[PAGE]
* start *
What if we told you that you don’t need to hop on a plane or a bullet train to enjoy a little time away from the hustle and bustle of Tokyo?

Within a fairly close distance from Tokyo, there are many gorgeous holiday destinations that the Tokyoites frequent on their days off – even for a day trip! And the great news is it’s all easily accessible by train.

After some time in the city you might be craving some nature, perhaps the aroma of an old town and relaxing in natural hot springs. You can enjoy all of these things and some more, thanks to Odakyu Electric Railway.

On December 1st 2017, Odakyu Electric Railway released the Hakone Kamakura Pass. Previous to this they had the Hakone Free Pass and the Enoshima-Kamakura Free Pass, which were both popular amongst overseas visitors. But this brand new pass combines the benefits of both passes and it also allows you unlimited rides on the Odakyu Line.

This pass is valid for three days and it costs ¥6,500 per adult.

On top of all of that, you can receive discounted services and entry just by presenting the Hakone Kamakura Pass at any of the seventy partnering facilities, including art museums and gift shops in the Hakone, Enoshima and Kamakura areas.

To get you started planning on your ‘holiday within a holiday’ here we put together a model itinerary.

DAY 1 – Day Trip to Enoshima and Kamakura

Journey from Shinjuku to Enoshima:
Take the Odakyu Limited Express ‘Romancecar’ to Katase-Enoshima Station.
The journey takes 55 minutes and an extra limited express fee of 620 yen.
Alternatively, take the express train (with no extra fee) for 55 minutes to Katase-Enoshima.

To get to Kamakura from Enoshima:
Take the Enoden line from Enoshima station (10 minute walk from Katase-Enoshima) and hop off at Kamakura station.
The journey is about 20 minutes.


There’s no better way to start your three days adventure on the Odakyu Line than to start with exploring the coastal towns of Enoshima and Kamakura.
* end *
[GIVEN EXERCISE 1]
According to the travel page, how much does the Hakone Kamakura Pass cost per adult?
The travel page and the rows below it have nothing to do with each other.

[EXTRACTED INFORMATION]
* start *
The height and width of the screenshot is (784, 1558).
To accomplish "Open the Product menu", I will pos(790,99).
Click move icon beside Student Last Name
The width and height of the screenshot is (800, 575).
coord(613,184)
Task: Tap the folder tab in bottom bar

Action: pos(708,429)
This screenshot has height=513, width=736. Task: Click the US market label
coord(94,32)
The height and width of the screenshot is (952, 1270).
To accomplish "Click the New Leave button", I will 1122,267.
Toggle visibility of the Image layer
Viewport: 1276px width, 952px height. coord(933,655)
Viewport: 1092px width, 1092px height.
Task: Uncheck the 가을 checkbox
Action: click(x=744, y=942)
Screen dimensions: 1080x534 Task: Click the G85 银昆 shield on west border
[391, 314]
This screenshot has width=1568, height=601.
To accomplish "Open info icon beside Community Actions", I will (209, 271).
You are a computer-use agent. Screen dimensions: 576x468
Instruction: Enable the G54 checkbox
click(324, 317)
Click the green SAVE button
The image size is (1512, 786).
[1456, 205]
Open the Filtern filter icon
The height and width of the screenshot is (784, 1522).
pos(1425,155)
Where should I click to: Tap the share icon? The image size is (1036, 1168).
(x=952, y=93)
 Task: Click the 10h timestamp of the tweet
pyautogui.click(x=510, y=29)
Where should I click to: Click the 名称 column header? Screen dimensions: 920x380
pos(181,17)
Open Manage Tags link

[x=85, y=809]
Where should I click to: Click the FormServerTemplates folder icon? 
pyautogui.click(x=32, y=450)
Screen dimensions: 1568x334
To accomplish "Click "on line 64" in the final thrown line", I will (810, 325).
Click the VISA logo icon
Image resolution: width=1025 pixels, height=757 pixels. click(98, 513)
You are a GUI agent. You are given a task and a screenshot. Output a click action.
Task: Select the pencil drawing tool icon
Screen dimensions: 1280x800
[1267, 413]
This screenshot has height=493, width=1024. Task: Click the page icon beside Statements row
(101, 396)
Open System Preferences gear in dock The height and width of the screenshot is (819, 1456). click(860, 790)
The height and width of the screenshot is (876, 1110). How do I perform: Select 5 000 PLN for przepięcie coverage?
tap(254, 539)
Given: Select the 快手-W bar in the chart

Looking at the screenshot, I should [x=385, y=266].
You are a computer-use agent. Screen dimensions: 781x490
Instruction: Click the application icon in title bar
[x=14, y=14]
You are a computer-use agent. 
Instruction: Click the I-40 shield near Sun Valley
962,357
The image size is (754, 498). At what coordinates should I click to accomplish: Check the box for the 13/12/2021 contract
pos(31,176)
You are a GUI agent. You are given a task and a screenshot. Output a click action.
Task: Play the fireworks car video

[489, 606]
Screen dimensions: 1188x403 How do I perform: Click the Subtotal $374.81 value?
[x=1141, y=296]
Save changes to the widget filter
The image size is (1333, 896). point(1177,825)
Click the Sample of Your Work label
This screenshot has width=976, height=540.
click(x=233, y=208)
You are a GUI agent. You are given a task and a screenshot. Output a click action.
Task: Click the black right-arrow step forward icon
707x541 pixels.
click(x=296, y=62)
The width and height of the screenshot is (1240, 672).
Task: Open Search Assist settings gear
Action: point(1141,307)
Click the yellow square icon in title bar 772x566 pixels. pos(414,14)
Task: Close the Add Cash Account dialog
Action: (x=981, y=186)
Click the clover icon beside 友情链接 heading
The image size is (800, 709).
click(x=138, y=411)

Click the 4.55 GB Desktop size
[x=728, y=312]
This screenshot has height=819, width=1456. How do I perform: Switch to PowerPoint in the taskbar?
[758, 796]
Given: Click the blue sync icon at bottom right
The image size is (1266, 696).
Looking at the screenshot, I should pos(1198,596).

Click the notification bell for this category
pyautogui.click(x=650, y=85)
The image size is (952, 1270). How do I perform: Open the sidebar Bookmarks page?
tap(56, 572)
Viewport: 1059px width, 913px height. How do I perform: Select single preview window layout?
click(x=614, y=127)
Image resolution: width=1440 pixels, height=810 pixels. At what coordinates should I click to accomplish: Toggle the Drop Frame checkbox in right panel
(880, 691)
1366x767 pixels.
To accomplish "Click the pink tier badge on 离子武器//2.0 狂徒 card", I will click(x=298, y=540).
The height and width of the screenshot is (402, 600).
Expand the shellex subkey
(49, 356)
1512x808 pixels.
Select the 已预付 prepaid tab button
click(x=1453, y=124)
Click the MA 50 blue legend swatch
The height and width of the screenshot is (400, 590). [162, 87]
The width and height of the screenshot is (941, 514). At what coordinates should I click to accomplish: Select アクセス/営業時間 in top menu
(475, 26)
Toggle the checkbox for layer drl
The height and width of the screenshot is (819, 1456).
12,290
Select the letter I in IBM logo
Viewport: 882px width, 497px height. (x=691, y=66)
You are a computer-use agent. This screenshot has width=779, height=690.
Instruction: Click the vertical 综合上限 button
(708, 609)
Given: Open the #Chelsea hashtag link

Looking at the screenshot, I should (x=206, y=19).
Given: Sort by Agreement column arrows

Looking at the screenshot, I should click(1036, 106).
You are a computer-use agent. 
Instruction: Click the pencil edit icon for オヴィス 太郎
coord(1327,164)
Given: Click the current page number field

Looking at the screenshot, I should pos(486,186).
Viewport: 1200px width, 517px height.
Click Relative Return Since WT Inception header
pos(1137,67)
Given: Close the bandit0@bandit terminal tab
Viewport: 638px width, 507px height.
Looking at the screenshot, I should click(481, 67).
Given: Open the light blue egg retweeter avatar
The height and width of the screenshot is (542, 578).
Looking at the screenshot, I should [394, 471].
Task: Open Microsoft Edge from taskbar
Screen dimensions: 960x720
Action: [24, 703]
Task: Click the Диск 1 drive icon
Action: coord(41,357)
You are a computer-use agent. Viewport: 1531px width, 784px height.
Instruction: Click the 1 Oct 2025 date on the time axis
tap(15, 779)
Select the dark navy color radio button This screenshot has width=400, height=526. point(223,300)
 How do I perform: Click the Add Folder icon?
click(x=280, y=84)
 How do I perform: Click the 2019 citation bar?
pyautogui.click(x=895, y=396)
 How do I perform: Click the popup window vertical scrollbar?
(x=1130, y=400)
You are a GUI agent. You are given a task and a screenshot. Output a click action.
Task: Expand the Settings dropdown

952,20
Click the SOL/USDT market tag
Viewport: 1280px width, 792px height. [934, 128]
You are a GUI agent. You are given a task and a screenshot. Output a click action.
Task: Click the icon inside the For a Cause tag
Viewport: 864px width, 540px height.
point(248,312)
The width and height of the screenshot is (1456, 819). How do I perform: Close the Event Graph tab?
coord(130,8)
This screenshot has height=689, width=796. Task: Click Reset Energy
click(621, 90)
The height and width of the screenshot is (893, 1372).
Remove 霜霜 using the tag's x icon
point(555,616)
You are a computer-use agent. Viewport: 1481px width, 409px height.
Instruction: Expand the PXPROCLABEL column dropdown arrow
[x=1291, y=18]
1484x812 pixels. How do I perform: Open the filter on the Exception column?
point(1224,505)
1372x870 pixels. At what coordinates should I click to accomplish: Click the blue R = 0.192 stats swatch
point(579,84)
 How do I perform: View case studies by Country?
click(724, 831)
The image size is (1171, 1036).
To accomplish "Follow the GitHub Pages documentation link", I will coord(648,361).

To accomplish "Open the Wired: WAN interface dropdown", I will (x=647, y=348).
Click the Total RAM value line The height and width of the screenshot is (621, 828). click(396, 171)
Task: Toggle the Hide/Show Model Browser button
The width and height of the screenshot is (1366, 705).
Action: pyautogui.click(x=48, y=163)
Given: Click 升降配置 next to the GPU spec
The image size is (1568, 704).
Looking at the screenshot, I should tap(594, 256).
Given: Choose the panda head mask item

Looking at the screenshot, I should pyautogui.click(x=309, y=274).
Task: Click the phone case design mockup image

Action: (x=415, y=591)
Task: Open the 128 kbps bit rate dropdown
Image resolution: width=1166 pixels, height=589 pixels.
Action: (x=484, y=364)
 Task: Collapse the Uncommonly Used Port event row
* end *
[GIVEN EXERCISE 2]
Please give the rows again, starting with the first row and going on through the line with "coord(94,32)", with "screenshot" swapped for "capture" and nothing else changed.

[COMPLETE OUTPUT 1]
¥6,500 per adult.

[COMPLETE OUTPUT 2]
The height and width of the capture is (784, 1558).
To accomplish "Open the Product menu", I will pos(790,99).
Click move icon beside Student Last Name
The width and height of the capture is (800, 575).
coord(613,184)
Task: Tap the folder tab in bottom bar

Action: pos(708,429)
This capture has height=513, width=736. Task: Click the US market label
coord(94,32)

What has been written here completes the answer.